A hypo is a little different for everyone with diabetes, but let me tell you how it feels for me: the area around my mouth starts to feel a little numb, my lips tingle. I become very aware that I am trying to remember what it normally feels like in my head. I know something has changed. It goes quiet outside as I concentrate on working out what is happening. I always come to the same conclusion; as if by magic, some little stealth pixie must have stepped into my head and replaced my brain with styrofoam. I start to sweat a little, and then the penny drops. A hypo has hit.

At different times depending on how severe the hypo was, I’ve forgotten what I was saying, or doing, and on one or two occasions I’ve forgotten how to spell my name.

I don’t want to trivialise hypoglycemia as it can lead to life-threatening situations when not controlled. But having developed diabetes aged 21 I can remember life before hypos very clearly.

That sudden absence of everything in my head and the instant switch into survival mode a hypo brings is extraordinary. Life becomes very simple and two dimensional. It gives me such an extreme respect for my brain and my body.

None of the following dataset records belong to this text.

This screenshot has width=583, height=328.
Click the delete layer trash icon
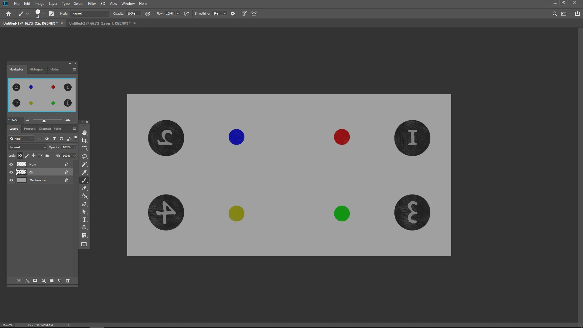pyautogui.click(x=68, y=281)
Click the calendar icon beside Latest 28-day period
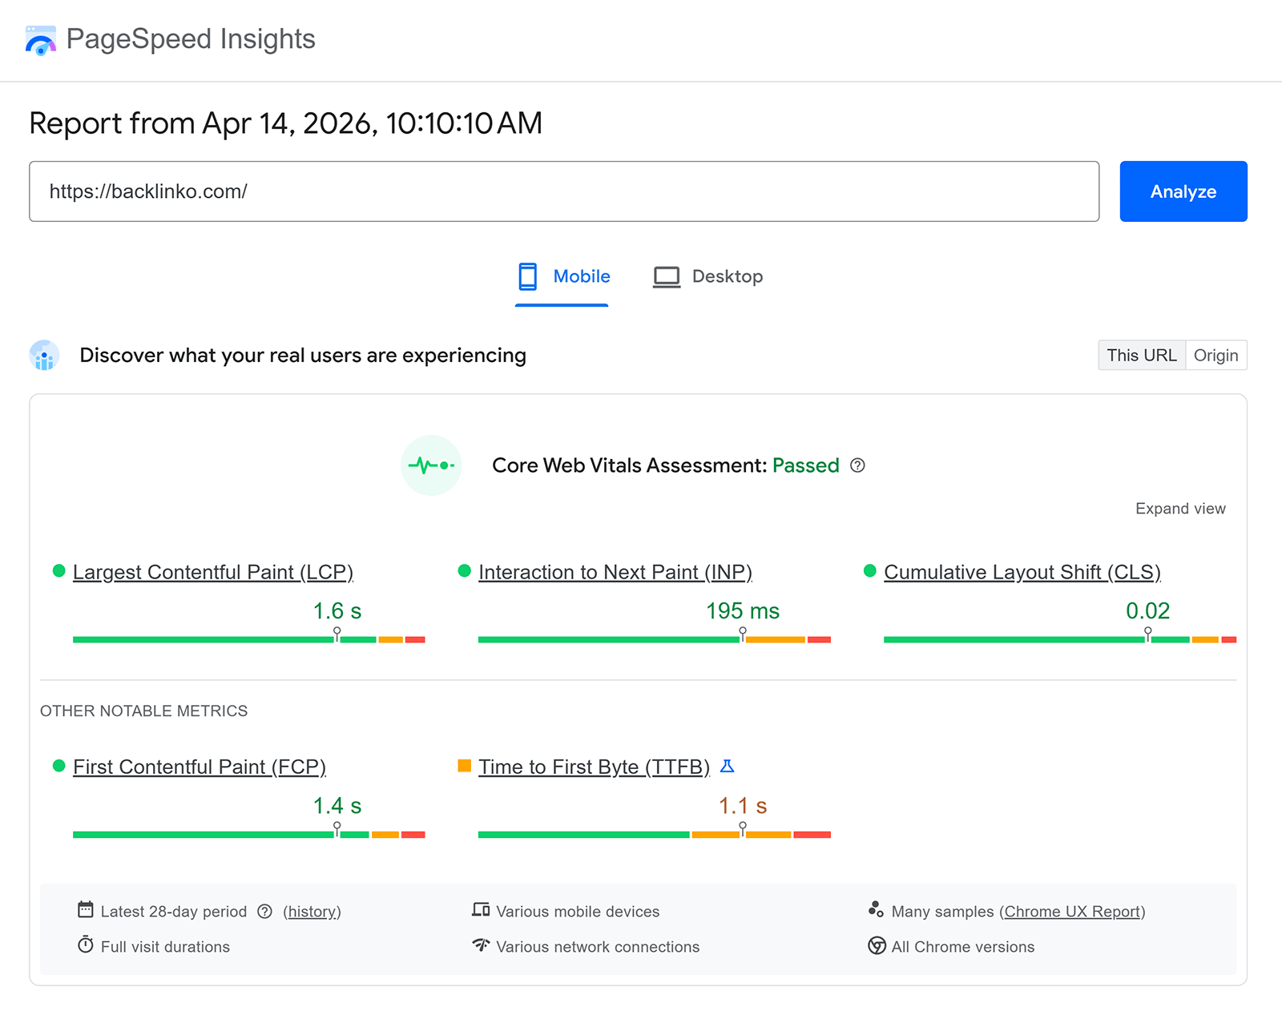The image size is (1282, 1015). click(x=86, y=910)
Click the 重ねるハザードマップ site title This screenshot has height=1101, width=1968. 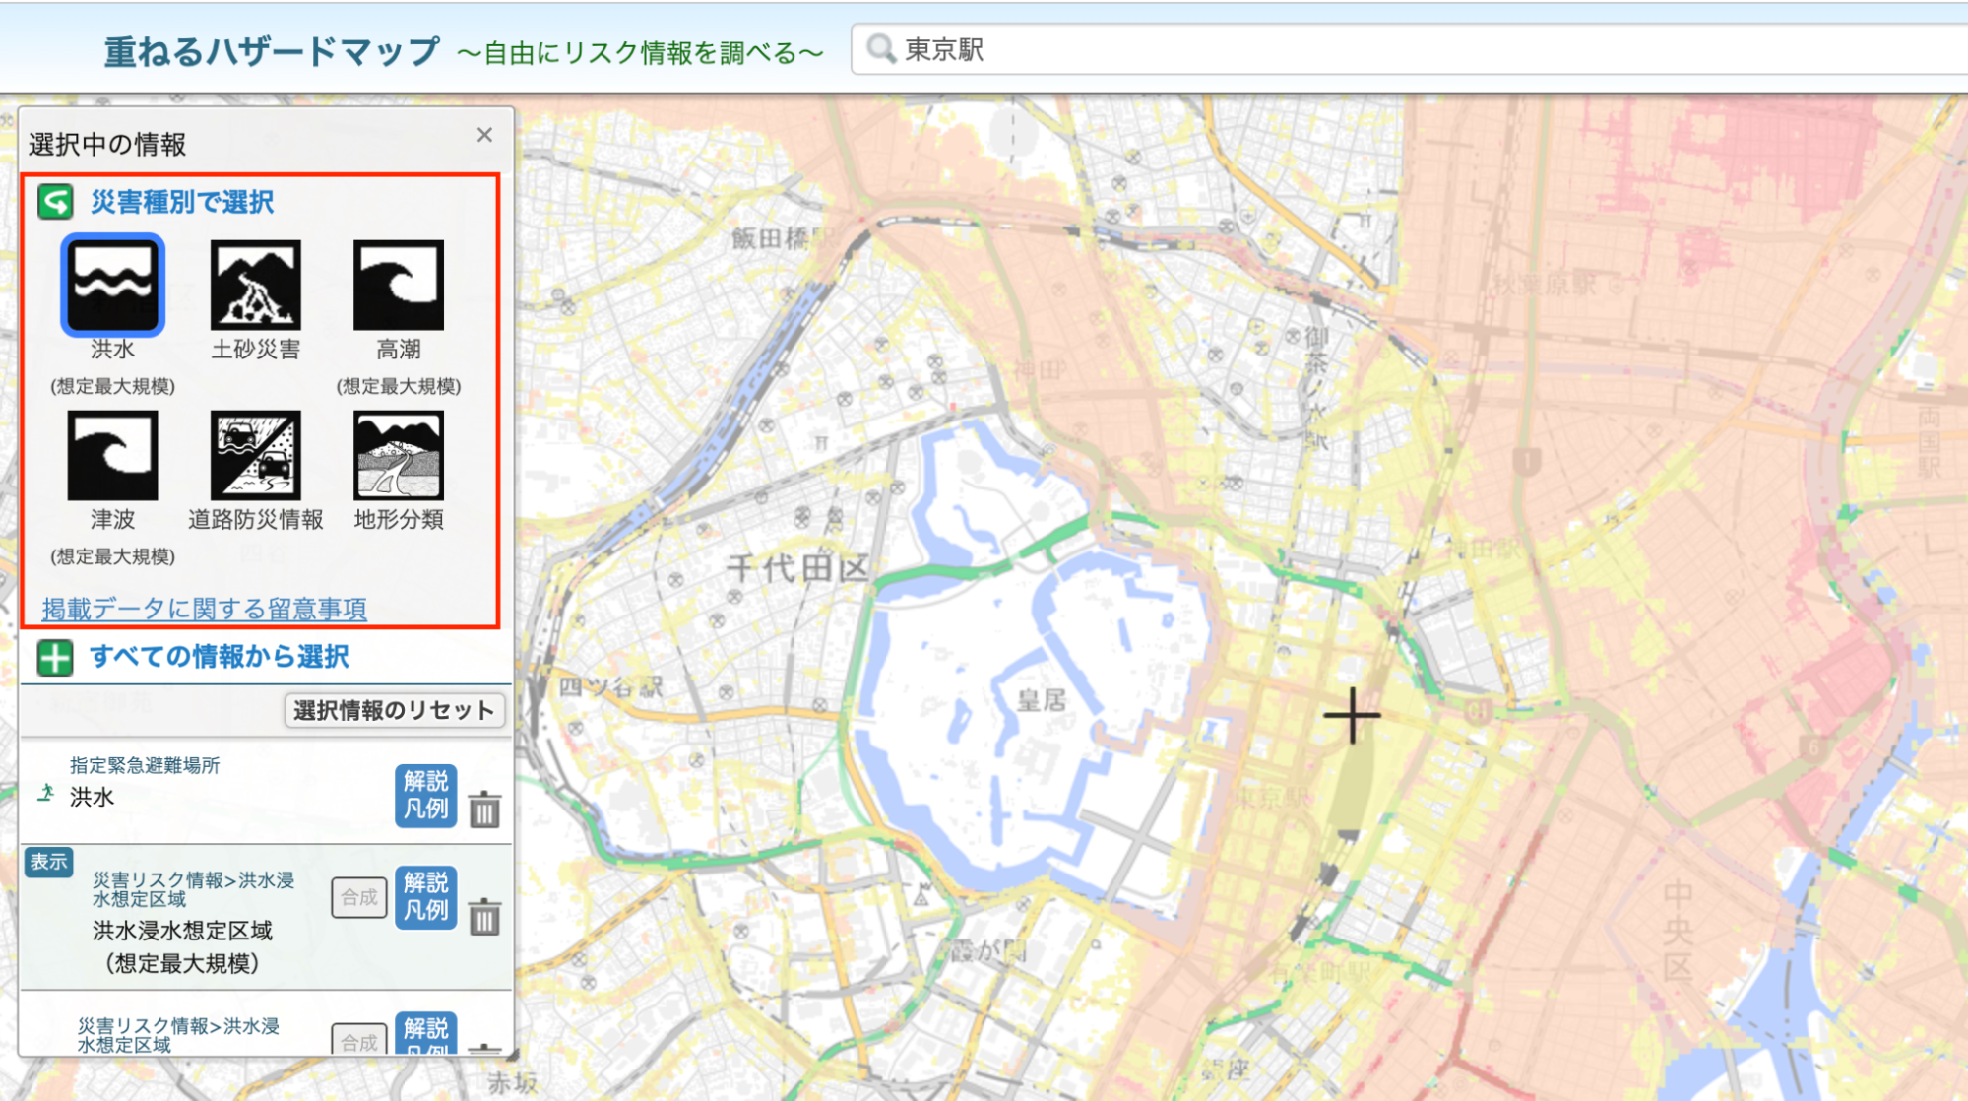click(x=272, y=51)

When the hypo is over I feel so grateful to have made it through. The absence of feeling is a reminder of how much is there when my body returns to normal.

In much the same way that brain fog is often just a side-effect of the human body going about its complex, messy, incredible business.

So cheers to that.

 

*A not well known, but common complication of Cystic Fibrosis in adults is CF-related diabetes. It is a hybrid beast that is neither type 1 or 2, but bears more resemblance to type 1 and is usually treated with insulin. 

2 responses to “When the brainfog hits you bad; a specialist’s perspective”

  1. Interesting. I did not know that CF has it’s own form of diabetes. They say that Alzheimers does too. The human body is truly incredible.

    1. Indeed CF diabetes is a thing…made slightly complicated by the fact that in CF some insulin is still produced by the pancreas (but only a small amount, and that amount goes up and down based on other disease factors), unlike type 1 where none is produced. It makes for some amusing ambush hypos ;P
      On a side note, I like what you’re doing with the happy diabetes challenge!